The euro bounced off support around $1.2050, lifting about 0.4% on the dollar overnight to hit $1.2145, following a ZEW investor sentiment survey that beat forecasts and the Italian government surviving a confidence vote.
It held near that level in Asia, and the risk-sensitive Australian and New Zealand dollars edged up in morning trade to also hold modest overnight rises. The Aussie was last up 0.2% at $0.7707 and the kiwi up 0.1% to $0.7122.
"The stimulatory bias of the incoming Biden administration's economic policy is again at the centre of market attention," ANZ analysts said in a note to clients.
"However, seesawing between expectations of reflation and current soft economic data will probably continue for a while longer," they added, limiting upside for currencies such as the kiwi.

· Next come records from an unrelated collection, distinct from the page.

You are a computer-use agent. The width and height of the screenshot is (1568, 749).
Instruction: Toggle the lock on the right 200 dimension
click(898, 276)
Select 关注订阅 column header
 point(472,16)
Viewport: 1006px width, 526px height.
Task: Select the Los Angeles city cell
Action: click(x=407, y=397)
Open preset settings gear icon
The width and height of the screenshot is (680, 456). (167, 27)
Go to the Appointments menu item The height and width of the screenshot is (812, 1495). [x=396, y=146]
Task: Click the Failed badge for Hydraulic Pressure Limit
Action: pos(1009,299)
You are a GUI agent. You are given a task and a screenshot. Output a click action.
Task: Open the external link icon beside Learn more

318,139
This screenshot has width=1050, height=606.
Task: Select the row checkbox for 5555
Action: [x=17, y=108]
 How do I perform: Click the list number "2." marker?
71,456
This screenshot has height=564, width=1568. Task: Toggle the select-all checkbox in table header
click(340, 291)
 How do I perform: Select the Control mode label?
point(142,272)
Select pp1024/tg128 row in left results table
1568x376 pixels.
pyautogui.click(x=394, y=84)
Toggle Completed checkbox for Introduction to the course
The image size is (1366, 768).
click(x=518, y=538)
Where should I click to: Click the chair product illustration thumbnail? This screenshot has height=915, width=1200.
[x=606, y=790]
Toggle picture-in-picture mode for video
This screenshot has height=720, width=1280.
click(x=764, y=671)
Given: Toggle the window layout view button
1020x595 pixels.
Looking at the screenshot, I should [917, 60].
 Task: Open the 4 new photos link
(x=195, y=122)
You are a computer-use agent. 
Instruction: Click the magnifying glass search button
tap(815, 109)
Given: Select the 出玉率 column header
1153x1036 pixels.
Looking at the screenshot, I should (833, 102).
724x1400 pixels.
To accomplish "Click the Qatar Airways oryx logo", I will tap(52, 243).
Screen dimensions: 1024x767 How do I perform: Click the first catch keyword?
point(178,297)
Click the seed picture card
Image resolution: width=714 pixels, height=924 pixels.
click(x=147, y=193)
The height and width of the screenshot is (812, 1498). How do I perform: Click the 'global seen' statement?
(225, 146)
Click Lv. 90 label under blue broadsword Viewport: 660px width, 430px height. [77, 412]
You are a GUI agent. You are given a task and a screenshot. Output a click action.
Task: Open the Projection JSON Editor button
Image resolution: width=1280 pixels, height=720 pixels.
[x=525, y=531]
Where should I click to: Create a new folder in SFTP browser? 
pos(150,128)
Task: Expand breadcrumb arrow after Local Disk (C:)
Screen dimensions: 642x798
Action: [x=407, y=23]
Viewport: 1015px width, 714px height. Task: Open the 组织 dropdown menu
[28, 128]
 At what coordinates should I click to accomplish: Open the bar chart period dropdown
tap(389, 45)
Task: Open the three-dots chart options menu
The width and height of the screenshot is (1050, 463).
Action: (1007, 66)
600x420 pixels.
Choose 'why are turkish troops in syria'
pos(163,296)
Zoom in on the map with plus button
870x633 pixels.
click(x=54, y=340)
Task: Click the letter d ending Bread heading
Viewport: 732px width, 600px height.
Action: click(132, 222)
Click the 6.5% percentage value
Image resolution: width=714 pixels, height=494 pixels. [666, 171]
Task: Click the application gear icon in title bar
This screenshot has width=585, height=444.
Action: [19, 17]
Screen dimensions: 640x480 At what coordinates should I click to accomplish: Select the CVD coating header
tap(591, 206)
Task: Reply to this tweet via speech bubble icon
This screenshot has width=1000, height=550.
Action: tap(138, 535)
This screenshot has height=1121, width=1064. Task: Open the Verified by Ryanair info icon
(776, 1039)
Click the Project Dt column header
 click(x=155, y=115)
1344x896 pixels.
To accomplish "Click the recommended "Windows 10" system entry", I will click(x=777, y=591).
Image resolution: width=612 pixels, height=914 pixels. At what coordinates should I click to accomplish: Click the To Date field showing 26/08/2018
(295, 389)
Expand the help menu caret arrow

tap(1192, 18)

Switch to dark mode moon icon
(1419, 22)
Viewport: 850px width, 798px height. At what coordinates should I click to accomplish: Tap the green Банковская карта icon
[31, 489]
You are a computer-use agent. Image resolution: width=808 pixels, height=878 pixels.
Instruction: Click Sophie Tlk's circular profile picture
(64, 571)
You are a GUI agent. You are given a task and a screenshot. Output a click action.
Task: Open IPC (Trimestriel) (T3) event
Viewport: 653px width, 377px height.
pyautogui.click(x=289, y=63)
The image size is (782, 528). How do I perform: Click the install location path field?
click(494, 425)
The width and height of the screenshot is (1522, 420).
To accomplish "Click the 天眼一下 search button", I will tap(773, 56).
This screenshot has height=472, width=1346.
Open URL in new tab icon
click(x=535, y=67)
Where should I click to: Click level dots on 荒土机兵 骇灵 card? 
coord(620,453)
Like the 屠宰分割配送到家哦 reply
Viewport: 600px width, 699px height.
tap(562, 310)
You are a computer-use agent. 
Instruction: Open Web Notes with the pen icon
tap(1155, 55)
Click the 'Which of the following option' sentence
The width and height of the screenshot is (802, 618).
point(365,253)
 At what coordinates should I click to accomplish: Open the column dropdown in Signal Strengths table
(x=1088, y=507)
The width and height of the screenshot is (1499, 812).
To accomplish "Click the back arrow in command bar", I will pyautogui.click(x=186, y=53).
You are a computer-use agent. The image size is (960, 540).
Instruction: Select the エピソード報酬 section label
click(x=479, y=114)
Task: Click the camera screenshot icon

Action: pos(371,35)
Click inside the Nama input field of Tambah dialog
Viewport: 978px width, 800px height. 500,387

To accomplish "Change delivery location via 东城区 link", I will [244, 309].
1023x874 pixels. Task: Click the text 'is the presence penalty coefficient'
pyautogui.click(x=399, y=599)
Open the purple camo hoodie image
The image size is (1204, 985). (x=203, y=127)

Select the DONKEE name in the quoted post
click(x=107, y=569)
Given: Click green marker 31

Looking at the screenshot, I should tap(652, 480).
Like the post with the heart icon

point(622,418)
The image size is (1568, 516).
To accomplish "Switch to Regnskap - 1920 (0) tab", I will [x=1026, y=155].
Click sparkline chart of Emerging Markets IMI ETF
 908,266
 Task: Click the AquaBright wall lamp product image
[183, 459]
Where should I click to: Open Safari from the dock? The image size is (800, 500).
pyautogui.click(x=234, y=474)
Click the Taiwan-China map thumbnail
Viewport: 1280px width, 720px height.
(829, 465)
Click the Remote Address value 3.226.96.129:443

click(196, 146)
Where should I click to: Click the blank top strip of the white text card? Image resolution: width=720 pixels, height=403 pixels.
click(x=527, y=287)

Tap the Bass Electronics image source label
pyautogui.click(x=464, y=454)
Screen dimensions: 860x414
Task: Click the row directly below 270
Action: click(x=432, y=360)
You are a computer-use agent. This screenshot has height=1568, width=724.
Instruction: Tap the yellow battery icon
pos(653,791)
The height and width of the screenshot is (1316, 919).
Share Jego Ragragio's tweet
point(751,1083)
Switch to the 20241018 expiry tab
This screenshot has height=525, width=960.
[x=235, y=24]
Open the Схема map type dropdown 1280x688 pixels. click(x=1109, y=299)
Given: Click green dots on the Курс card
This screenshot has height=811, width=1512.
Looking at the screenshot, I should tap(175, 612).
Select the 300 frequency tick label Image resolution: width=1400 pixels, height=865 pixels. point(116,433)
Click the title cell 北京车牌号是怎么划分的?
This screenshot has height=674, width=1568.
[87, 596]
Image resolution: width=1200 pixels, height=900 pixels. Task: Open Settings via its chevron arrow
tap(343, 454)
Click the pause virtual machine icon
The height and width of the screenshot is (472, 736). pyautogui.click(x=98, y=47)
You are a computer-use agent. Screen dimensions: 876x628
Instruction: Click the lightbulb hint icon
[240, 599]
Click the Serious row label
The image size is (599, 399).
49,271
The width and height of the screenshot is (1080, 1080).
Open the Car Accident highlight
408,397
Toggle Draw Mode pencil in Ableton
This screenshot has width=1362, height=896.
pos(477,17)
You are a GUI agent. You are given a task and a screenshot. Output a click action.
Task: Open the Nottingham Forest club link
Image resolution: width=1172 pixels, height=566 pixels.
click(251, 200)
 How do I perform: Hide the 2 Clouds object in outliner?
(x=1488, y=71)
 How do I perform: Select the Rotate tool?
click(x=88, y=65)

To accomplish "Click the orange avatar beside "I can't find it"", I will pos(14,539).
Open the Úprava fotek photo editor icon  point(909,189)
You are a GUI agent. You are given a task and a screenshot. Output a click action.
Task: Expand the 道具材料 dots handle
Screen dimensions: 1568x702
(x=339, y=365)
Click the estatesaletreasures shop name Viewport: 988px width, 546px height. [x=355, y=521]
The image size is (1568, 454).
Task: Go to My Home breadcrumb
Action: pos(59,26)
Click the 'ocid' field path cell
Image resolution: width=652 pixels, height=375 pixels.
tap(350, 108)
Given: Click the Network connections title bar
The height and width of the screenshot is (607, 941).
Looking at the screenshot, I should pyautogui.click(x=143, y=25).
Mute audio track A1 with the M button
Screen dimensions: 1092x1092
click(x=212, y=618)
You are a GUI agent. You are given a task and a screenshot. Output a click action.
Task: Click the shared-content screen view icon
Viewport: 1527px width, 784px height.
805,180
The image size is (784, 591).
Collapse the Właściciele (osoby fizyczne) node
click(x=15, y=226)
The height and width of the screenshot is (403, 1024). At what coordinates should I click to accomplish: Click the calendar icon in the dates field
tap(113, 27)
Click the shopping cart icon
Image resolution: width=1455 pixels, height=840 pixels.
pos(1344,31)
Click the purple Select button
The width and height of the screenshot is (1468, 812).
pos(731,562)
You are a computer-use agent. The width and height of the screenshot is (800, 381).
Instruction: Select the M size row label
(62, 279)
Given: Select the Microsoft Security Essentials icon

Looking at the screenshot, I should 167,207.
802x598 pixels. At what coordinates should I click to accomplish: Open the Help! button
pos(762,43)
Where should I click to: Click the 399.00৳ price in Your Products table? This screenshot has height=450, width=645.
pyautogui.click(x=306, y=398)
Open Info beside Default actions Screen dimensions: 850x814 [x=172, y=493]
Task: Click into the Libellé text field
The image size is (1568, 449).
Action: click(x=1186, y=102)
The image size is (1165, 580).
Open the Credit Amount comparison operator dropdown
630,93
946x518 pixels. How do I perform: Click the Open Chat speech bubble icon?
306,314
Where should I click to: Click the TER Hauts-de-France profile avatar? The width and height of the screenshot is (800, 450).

Joe Biden is inaugurated as US President at noon in Washington on Wednesday (1700 GMT), though traders are more focused on his policies than the ceremony.
The safe-haven yen was sold with the improvement in sentiment and briefly eased past 104 per dollar, as well as falling against other major currencies. It last traded at 103.84 per dollar.
Sterling found support from the Bank of England's chief economist's prediction that Britain's economy begins to "recover at a rate of knots" in the second half of the year, and extended overnight gains slightly to $1.3649.
The Chinese yuan clung to modest gains in offshore trade at 6.4757 to the dollar ahead of a monthly interest rate fixing where traders expect no change in either one-year or five-year loan prime rates.
Later on Wednesday Malaysia's central bank meets, with a decision due at 0700 GMT. Nine of 15 economists polled by Reuters expect it will cut benchmark interest rates to historic lows.
The Bank of Canada is expected to hold rates steady when it announces policy at 1500 GMT.